Stored items
== Segment start ==
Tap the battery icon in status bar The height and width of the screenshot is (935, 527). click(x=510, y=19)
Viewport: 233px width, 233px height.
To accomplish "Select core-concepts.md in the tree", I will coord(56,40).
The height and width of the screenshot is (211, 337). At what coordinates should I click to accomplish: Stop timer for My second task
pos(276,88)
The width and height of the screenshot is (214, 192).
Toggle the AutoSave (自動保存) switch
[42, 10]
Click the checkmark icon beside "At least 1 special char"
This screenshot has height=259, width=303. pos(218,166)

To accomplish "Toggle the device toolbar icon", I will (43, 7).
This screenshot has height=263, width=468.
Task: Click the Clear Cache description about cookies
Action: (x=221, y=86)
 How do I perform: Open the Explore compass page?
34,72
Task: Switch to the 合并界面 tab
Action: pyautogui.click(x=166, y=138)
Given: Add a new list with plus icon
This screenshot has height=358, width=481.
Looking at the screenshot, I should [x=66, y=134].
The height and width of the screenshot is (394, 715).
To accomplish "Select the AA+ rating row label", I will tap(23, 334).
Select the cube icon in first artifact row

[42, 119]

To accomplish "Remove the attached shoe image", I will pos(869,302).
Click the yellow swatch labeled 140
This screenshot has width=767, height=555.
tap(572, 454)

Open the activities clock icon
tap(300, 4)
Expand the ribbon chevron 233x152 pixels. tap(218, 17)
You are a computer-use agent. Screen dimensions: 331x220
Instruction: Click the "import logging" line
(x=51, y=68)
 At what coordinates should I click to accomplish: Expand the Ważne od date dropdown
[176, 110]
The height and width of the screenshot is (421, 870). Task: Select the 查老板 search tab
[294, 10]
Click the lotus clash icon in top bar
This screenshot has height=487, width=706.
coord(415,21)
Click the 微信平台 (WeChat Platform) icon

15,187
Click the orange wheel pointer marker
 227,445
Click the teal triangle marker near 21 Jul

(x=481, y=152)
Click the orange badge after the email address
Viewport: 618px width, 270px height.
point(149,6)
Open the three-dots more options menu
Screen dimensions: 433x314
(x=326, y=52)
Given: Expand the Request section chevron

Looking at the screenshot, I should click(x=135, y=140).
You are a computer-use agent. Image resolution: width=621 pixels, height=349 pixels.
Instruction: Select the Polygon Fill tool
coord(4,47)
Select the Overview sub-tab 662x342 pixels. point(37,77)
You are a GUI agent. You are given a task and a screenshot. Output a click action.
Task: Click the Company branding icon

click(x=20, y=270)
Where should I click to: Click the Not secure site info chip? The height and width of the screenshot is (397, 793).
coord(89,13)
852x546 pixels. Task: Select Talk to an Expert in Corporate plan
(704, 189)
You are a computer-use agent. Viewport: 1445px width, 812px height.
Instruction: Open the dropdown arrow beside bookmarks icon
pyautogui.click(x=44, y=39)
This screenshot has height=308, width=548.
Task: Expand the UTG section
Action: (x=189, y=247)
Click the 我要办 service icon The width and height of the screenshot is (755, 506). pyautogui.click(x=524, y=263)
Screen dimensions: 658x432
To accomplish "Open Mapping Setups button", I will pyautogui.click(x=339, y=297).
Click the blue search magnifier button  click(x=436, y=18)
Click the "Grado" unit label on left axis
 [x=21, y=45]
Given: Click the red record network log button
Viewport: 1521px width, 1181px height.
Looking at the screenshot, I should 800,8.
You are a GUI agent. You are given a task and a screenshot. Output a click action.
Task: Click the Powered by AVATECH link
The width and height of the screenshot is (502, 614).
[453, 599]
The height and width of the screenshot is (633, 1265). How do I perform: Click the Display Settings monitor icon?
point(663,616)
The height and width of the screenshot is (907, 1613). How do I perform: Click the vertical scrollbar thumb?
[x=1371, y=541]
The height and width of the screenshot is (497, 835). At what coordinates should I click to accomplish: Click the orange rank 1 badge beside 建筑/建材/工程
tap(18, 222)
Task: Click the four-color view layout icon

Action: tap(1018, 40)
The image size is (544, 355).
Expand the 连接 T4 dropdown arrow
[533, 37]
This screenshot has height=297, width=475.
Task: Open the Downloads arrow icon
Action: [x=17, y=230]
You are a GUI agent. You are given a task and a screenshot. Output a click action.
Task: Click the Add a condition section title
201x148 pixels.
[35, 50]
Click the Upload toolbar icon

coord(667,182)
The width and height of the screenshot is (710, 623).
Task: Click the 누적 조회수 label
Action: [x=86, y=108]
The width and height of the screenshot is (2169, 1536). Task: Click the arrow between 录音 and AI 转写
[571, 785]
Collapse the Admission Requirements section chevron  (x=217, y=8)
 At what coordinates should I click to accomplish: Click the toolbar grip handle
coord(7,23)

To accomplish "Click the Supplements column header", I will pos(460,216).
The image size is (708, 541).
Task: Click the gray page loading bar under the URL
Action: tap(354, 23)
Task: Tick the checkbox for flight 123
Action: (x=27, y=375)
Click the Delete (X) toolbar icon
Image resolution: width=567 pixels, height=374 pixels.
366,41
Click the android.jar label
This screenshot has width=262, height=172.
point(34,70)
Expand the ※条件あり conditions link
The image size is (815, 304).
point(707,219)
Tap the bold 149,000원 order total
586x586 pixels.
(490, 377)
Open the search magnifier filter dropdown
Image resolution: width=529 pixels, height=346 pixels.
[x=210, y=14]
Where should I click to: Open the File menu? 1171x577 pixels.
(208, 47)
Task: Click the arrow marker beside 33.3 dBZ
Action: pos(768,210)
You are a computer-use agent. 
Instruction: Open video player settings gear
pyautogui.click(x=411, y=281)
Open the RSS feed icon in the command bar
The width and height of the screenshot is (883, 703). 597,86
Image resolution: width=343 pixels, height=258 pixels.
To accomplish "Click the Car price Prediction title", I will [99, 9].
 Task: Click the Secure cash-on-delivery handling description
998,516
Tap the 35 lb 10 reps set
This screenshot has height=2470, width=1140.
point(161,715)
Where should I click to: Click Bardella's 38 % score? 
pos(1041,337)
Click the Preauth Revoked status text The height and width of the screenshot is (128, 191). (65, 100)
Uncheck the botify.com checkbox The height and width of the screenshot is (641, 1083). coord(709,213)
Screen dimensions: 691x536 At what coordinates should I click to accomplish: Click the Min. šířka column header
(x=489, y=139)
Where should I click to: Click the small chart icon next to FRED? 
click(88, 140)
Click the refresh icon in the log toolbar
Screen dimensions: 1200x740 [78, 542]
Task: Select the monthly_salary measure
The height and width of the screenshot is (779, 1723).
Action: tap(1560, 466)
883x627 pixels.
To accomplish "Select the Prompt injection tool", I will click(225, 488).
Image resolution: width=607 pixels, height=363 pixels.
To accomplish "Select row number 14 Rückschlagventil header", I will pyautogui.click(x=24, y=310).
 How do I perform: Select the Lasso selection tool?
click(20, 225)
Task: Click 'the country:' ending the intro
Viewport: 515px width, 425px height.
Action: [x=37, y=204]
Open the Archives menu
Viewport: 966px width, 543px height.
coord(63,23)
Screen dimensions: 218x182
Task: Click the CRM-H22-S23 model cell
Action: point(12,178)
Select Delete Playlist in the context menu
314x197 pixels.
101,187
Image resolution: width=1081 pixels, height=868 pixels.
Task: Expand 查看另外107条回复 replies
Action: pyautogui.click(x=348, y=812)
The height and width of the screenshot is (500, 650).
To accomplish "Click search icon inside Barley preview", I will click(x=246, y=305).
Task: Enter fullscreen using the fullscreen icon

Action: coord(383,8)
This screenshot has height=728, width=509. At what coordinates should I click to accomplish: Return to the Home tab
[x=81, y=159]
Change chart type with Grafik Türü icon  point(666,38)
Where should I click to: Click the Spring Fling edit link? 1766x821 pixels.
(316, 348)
== Segment end ==
# [Requirement]
Please give the number of lines in the data above that include the string "title", and nothing else.

# [Written answer]
2